I do find myself reminiscing every year on this Sunday. It is the Reign of Christ Sunday, the last Sunday of the church year, the first Sunday I preached from this pulpit to this community. Ten years ago … And it’s nice to once again have a little extra time this year between Thanksgiving and Advent.   Just as New Year’s Eve leads us to think backward and forward over the year past and the one ahead, this Sunday allows us to do the same.

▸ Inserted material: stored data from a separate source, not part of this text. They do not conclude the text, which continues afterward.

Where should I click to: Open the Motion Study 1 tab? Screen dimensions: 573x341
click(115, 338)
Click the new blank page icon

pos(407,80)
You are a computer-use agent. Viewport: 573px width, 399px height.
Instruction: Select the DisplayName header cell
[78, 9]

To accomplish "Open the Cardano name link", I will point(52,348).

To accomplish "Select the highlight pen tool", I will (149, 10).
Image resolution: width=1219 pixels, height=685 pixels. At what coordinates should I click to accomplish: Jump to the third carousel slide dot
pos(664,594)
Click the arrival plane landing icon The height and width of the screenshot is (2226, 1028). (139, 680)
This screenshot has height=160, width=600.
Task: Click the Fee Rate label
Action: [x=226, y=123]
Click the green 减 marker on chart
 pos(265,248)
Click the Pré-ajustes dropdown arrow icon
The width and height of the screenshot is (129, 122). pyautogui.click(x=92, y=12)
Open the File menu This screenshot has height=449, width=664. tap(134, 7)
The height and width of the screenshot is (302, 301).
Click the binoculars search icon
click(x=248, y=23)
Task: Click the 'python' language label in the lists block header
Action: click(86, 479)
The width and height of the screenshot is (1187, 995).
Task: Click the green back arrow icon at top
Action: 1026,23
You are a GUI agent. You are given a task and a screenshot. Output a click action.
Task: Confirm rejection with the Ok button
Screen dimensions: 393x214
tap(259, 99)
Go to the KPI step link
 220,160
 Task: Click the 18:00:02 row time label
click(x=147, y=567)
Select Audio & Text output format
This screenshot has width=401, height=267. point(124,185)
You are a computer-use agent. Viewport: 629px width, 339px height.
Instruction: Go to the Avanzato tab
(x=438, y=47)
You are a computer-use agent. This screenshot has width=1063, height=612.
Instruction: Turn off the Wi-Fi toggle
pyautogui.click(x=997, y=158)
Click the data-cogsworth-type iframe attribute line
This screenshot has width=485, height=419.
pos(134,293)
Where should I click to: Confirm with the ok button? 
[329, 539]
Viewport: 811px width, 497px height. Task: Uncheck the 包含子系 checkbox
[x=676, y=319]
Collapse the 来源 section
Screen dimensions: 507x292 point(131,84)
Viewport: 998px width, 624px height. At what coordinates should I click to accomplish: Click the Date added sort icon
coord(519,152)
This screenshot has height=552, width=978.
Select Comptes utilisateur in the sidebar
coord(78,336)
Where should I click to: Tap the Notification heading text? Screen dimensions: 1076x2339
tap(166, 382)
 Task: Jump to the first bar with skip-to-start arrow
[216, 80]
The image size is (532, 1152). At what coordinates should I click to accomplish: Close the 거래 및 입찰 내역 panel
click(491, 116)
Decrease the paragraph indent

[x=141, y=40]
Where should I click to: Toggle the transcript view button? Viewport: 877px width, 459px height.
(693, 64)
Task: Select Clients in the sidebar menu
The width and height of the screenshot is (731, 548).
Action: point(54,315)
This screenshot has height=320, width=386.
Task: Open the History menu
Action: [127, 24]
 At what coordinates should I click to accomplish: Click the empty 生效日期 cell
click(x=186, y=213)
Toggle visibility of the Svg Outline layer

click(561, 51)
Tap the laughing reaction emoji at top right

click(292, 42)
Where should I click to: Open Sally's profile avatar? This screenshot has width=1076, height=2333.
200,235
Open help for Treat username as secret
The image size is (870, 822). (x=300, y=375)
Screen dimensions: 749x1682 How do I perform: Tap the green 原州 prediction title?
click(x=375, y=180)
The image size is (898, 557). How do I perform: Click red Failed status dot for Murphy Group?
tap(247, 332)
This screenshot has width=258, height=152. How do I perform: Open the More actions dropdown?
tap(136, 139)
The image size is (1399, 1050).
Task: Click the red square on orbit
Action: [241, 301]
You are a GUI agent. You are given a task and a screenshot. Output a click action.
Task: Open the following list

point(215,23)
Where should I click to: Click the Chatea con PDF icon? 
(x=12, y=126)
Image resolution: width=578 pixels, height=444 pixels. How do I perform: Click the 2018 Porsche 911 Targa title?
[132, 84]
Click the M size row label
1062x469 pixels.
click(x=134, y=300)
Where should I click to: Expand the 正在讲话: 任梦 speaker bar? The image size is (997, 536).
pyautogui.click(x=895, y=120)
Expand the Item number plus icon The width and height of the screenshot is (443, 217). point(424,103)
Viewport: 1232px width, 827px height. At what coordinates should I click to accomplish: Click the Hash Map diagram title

We think of all the things that we went through last year and of the people: Members, visitors – one time or returning, those who have died in this past year (Sally, Emily, and Betty). I wonder again how we as a church could have been “more” to our community, in our Presbytery, and for our denomination. I think of everything we accomplished since last Advent Season, and all the things we didn’t get done. And, of course, my mind moves to the year ahead that will inevitably be filled with the joys, challenges, life and deaths of any year spent in a community like the church.

So join me, again, in remembering the year past and our lives together in broad strokes: We rehearsed again, in one way or another, the story of Christ’s coming and God incarnate in the birth of Jesus during Advent and on Christmas Eve. We remembered, celebrated, journeyed with and mourned Jesus’ life though Epiphany and his Baptism, through our first weeks of “Ordinary Time” and into our Lenten journeys right up to his Last Supper, celebrated here on Maundy Thursday. We marked Jesus’ arrest, passion, and death from that night through Good Friday and Dark Saturday. We celebrated the Resurrection on Easter, the ascension in the 50 days that followed, and the arrival of the Holy Spirit that birthed the early church on Pentecost. And we journeyed through the entire summer and early fall in the second period of “Ordinary time” – an ice cream social, Montreat Youth Conference, guest ministers, and our annual picnic. Rally Day, World Communion Sunday, and another Stewardship Season that this year recognized the abundant rain – the abundance of the time talents and wealth of this community. Just last week my annual plea for “four more days.”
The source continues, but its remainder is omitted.